How can I make this code concurrency safe?


I have the following code written in Swift:

protocol Theme {
    var iconColor: Color { get }
}

struct MyTheme: Theme {
   var iconColor: Color = .white
}

class Appearance {
    static var theme: Theme = MyTheme()
}

I can use this Appearance class in my views to conveniently get the current theme's properties

Image("my-icon")
    .foregroundColor(Appearance.theme.iconColor)

I enabled -warn-concurrency compiler flag in XCode as an experiment to see how many warnings my app produces. This is one of the warnings:

Reference to static property 'theme' is not concurrency-safe because it involves shared mutable state

Now I understand why it gives this warning, but how could I change the code so that theme is concurrency safe and still as convenient as it is?

I could change theme to static let but then I would not be able to change the theme of the app during runtime. I also tried combinations of @MainActor and actor Appearance but they give mixed result with either the same warning or some other error.

Edit

@MainActor class Appearance gets rid of all the warnings, but consider this:

struct FooView: View {
    var iconColor: Color = Appearance.theme.iconColor
    
    var body: some View {
        HStack {
            Text("FooView")
            Image("foo-logo")
                .foregroundColor(iconColor)
        }
    }
}

The code above will give an error: Main actor-isolated static property 'theme' can not be referenced from a non-isolated context


Solution

  • To remove the warning, you can just add @MainActor to the Appearance class. You would also need to mark FooView with @MainActor if you are using it outside of body, because body is MainActor-isolated, but FooView is not.

    That said, this won't work in practice. SwiftUI won't know that Appearance.theme has changed and update your views' colors accordingly. The SwitUI way of implementing such a "theme" system is to use an EnvironmentObject.

    class Appearance: ObservableObject {
        @Published var theme: Theme = MyTheme()
    }
    
    struct YourRootView: View {
        // write this in every view that needs to access the theme
        @EnvironmentObject var appearance: Appearance
        
        var body: some View {
            Text("Foo")
                .foregroundColor(appearance.theme.iconColor)
        }
    }
    

    When you create YourRootView, give it a new Appearance object.

    @main
    struct FooApp: App {
        var body: some Scene {
            WindowGroup {
                YourRootView()
                    .environmentObject(Appearance())
            }
        }
    }
    

    Now SwiftUI can observe the changes to the theme property.

### USING THE INFORMATION
a) Condense the paragraph of the Swift concurrency post that begins "I could change theme to static let" into a short bulleted list, keeping its main facts.
b) In the Swift concurrency post, which compiler flag was turned on to see how many warnings the app produces?

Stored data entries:
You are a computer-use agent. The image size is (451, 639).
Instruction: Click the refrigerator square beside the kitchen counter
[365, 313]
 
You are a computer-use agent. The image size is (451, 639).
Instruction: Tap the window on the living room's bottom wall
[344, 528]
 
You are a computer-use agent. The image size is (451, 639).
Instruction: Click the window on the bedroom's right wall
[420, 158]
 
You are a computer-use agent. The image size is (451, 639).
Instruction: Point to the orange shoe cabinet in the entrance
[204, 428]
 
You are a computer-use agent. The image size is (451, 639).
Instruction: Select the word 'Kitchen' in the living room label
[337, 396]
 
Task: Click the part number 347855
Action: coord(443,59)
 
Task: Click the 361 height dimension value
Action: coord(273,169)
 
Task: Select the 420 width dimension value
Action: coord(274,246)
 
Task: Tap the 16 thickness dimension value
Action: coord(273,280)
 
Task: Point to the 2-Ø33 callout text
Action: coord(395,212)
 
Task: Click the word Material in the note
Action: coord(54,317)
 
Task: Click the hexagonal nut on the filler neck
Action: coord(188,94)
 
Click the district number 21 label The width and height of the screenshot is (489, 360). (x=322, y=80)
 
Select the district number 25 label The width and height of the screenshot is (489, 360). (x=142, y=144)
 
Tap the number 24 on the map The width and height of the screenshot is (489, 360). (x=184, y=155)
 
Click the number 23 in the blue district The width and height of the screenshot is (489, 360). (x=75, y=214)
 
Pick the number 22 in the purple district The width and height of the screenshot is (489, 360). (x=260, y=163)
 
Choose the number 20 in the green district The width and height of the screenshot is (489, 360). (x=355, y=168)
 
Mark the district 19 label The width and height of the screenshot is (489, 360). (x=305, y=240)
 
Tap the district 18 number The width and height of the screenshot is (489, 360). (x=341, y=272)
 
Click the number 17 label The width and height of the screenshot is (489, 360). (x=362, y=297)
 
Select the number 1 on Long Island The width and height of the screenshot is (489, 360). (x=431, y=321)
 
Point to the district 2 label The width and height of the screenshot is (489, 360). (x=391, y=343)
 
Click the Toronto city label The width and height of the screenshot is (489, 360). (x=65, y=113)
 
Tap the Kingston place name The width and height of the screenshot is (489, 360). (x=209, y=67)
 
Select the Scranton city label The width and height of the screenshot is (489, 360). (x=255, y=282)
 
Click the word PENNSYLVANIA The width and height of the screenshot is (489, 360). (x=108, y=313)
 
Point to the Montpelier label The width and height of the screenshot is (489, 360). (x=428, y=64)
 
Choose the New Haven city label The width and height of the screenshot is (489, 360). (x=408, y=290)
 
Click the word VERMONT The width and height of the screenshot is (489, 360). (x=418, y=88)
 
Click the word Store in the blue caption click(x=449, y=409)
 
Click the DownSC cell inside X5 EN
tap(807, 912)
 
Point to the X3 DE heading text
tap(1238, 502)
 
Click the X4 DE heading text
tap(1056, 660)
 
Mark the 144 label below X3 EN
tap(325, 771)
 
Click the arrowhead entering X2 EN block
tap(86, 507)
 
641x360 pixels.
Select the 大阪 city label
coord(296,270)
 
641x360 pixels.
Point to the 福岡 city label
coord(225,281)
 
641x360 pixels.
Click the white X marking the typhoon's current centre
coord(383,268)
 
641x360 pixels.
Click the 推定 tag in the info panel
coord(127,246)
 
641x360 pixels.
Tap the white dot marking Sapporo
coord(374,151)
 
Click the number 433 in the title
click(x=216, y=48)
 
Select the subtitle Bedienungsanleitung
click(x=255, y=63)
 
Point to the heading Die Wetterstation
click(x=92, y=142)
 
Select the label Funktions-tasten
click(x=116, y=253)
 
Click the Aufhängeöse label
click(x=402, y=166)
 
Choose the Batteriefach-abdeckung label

### TASK-BY-TASK RESULTS
a)
- Changing theme to static let would make it impossible to change the app's theme during runtime.
- Combinations of @MainActor and actor Appearance gave mixed results: either the same warning or some other error.

b) The -warn-concurrency flag.